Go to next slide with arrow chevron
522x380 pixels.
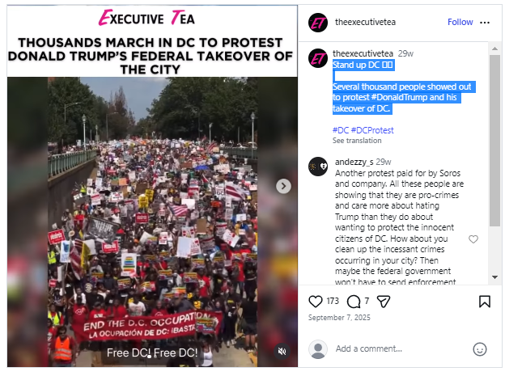tap(283, 186)
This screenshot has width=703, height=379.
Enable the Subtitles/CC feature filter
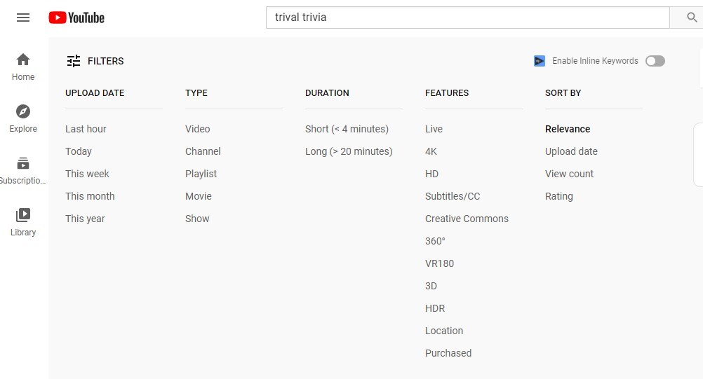pos(453,196)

* _EXERCISE DESCRIPTION_
The reply should consist of the listing restated word for word, with its pictures removed.

* _YOUR SOLUTION_
Go to next slide with arrow chevron
522x380 pixels.
tap(283, 186)
This screenshot has width=703, height=379.
Enable the Subtitles/CC feature filter
pos(453,196)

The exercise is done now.